Se la politica è uno scambio -o almeno risposte possibili allo scambio di energie- credo che la politica delle istituzioni vada modificata, vada impastata di partecipazione autentica, vada vivificata degli entusiasmi, vada lievitata dal fare creativo.
Metafisica? Sì! Come tutto quello che si respira da queste parti tra teatri e rovine, tra attese e delusioni, tra speranze e rassegnazioni, tra la morte e la sua costante rappresentazione.
Il “mondo Napoli” –che ,poi, è il mondo di ogni città- deve parlare e confrontarsi; ascoltare e programmare, deve essere presente nelle piazze, deve immaginare il mutamento dei rapporti sociali, deve agitarsi in una rivoluzione culturale. Responsabilmente coniugando lavoro, qualificazione, progetti, economia, artigianato creativo.

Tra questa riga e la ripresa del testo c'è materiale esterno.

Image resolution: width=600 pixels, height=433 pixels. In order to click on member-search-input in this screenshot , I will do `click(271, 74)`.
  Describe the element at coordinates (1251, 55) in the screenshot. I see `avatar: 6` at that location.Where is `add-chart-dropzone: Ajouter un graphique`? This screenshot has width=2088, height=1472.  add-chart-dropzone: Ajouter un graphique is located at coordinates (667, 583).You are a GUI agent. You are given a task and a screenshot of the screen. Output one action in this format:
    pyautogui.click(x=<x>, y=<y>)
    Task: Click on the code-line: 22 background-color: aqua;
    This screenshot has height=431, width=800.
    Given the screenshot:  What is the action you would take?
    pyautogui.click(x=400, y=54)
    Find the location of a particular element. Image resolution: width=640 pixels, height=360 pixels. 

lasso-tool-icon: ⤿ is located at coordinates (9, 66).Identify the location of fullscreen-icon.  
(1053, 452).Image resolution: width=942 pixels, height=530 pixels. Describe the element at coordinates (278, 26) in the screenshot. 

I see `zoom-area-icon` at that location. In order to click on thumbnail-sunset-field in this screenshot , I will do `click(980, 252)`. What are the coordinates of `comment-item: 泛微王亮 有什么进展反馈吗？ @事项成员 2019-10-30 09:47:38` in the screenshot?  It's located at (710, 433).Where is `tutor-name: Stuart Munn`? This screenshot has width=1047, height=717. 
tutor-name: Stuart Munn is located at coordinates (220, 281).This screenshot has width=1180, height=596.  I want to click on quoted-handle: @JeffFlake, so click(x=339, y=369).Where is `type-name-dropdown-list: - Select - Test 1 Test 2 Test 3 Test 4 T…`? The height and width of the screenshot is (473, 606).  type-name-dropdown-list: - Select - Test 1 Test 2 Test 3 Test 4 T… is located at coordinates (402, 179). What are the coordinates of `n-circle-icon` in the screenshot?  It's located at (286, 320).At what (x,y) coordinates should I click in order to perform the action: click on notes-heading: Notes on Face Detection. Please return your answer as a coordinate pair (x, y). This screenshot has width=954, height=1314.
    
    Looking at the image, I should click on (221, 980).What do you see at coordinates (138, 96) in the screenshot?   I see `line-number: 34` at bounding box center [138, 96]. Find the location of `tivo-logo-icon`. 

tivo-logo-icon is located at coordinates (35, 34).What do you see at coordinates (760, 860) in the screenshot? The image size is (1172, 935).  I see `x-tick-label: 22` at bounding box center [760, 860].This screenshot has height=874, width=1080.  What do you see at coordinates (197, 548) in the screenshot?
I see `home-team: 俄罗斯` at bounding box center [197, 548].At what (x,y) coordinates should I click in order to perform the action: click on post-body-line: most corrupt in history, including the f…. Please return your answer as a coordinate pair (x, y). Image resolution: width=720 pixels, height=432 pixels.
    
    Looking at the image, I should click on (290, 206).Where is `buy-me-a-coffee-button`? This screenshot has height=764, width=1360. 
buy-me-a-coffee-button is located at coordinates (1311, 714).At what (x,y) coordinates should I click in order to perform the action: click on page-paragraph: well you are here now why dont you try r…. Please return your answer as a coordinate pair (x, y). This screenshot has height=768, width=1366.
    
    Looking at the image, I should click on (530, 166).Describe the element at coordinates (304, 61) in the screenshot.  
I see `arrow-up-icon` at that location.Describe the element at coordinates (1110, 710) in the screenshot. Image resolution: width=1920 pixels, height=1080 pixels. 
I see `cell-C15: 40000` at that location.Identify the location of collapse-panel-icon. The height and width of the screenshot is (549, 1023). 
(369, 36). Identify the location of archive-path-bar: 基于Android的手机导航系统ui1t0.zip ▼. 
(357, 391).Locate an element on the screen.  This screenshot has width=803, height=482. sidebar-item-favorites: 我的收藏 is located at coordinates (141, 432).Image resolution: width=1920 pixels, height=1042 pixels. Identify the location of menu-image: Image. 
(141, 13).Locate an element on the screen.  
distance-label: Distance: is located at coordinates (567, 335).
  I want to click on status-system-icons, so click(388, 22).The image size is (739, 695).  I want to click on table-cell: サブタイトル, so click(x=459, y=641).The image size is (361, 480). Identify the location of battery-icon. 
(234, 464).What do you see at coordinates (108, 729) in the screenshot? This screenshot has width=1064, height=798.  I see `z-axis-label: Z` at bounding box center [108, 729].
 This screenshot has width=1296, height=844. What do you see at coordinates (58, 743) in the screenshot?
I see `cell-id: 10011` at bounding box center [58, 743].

Facendo, dei rifiuti, l’oro di Napoli con una capillare e gestita raccolta per il mezzo di figure professionali che garantiscano vigilanza sul territorio ed un riciclo creativo “made in naples”.
Contando, per tanto, sulle competenze delle eccellenze nazionali nel campo delle arti, della moda e delle scienze.
E non si può fare rivoluzione e stare nel palazzo: fuori c’è il sole.